内容は、入院しているため広報誌の発送を病院にして欲しいというものだったようです。

彼は希望通りにその住所に送りました。


その次の年も、同じ人物から同じ内容の電話が来ました。

入院しているから広報誌の発送を病院にして欲しいとのこと。


しかし、その住所は昨年度と違う病院でした。


偶然にも志野川さんが昨年に続いて、この件の電話に出たようでした。

電話の向こうの男性はしっかりと落ち着いてお話はされていたものの、昨年度よりも滑舌が悪い様子で、大きな病院に移ったのかなぁ、体調が悪化しているのかなぁと志野川さんも密かに心配されたようです。


一か月後にまたその方から電話が来ました。

入院しているから広報誌の発送を病院にして欲しい、と、同じ内容ではありますが、今度はお怒りの様子。

志野川さんは、一か月前のお問い合わせですぐ病院に冊子を送っているはずですから、届いていないのはおかしい、と思いました。

考えられるとすれば、病院に届いたものの、病院側が本人へ届けていないなどのケースです。


それでも手元に届いていなかったことは事実なので、志野川さんは申し訳ございません、と謝りました。


ですが男性の怒りはおさまらず、怒りを吐き出しては電話を切り、またかけなおしてきては怒りを吐き出して電話を切り、を繰り返すようになりました。

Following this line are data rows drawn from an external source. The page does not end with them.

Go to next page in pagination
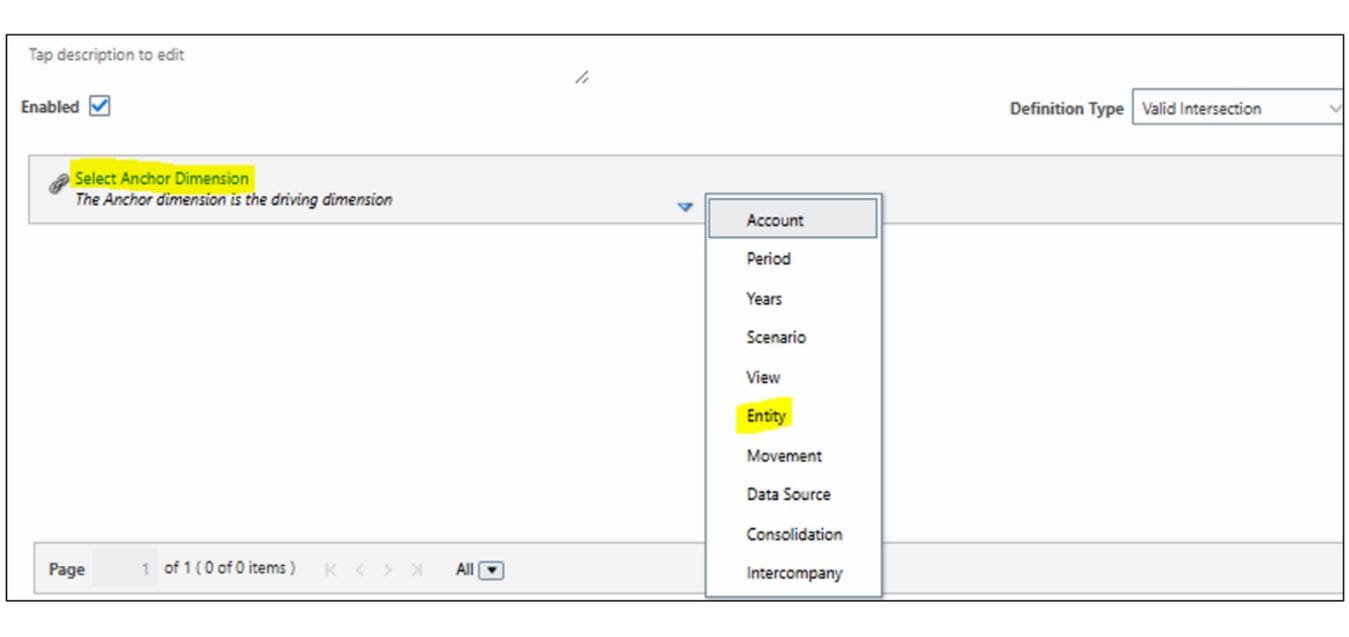 click(x=389, y=570)
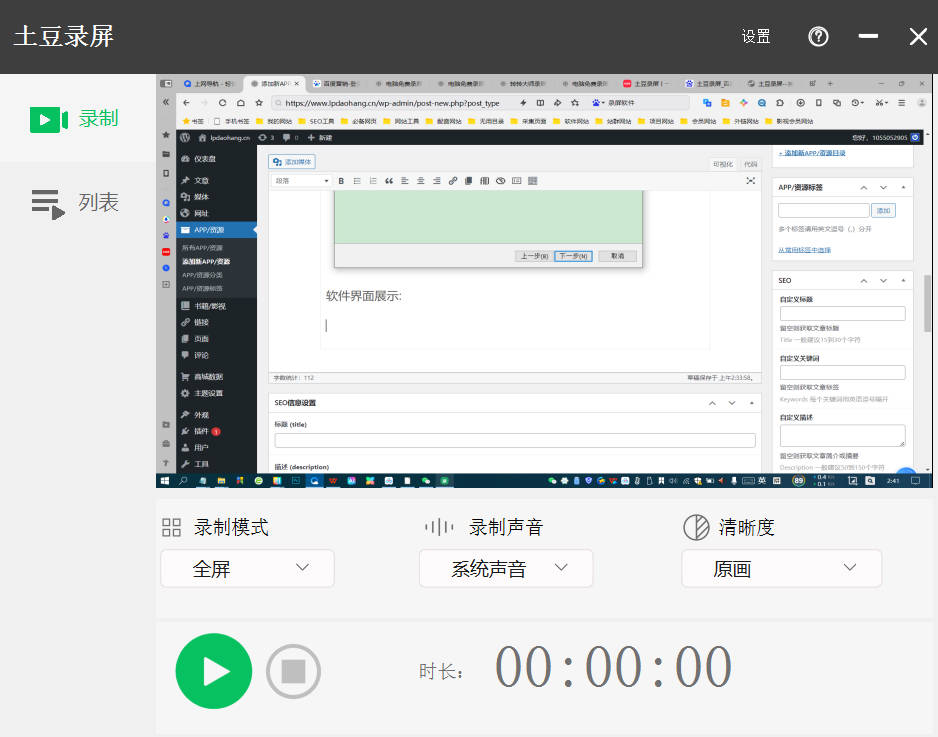938x737 pixels.
Task: Switch to the 列表 tab
Action: [x=98, y=203]
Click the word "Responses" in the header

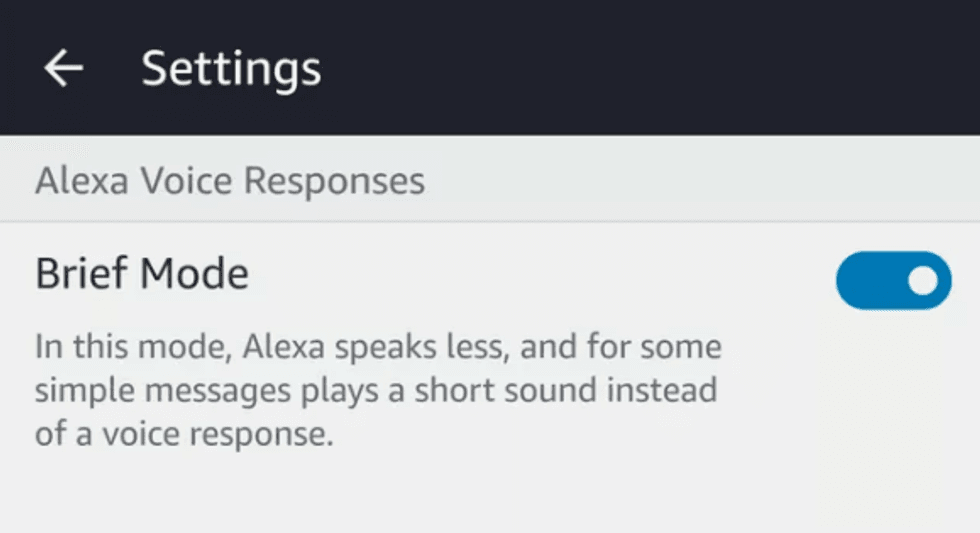(335, 182)
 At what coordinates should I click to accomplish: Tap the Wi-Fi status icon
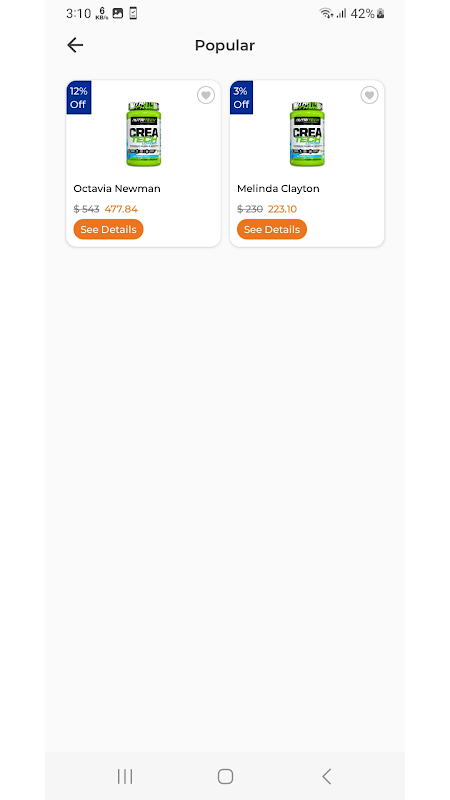tap(326, 14)
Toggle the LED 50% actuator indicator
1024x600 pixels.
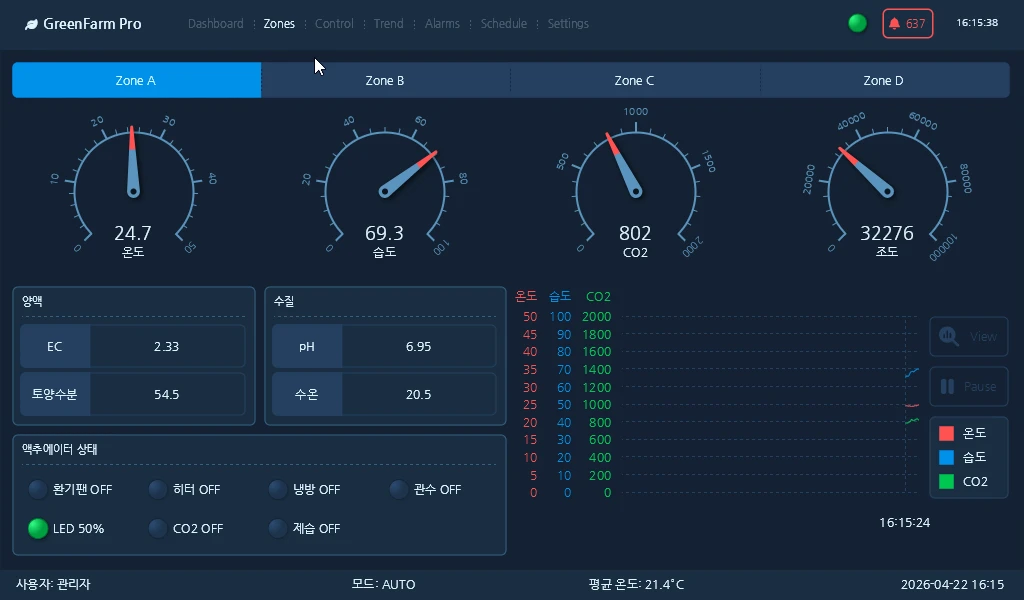[x=37, y=528]
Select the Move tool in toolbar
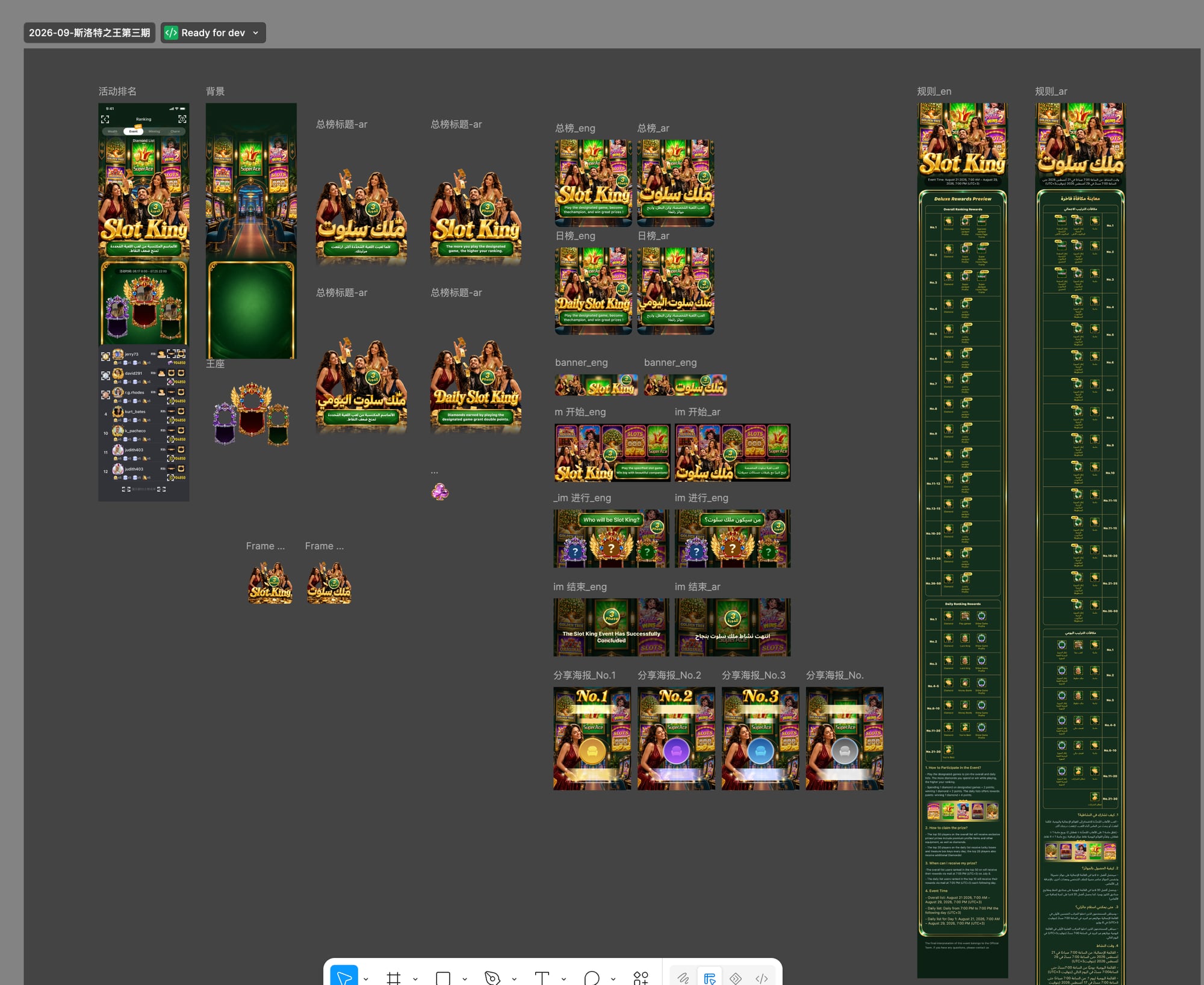Viewport: 1204px width, 985px height. (344, 977)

都度志野川さんが対応しましたが、段々と男性の言い分が意味不明なものになってきていました。

曰く、

「自分はこの学校の教授である」

「副学長もつとめたことがある」という内容です。

志野川さんはその大学の卒業生なのでそれが違っていることはすぐにわかりましたが、「先生、申し訳ありません。大変失礼いたしました。」と言って謝ったようです。


そうして対応を終え、優しい志野川さんもさすがに「何なんだ」となって、

その男性のことと、男性が入院している病院を学内のデータベースで何となく調べてみました。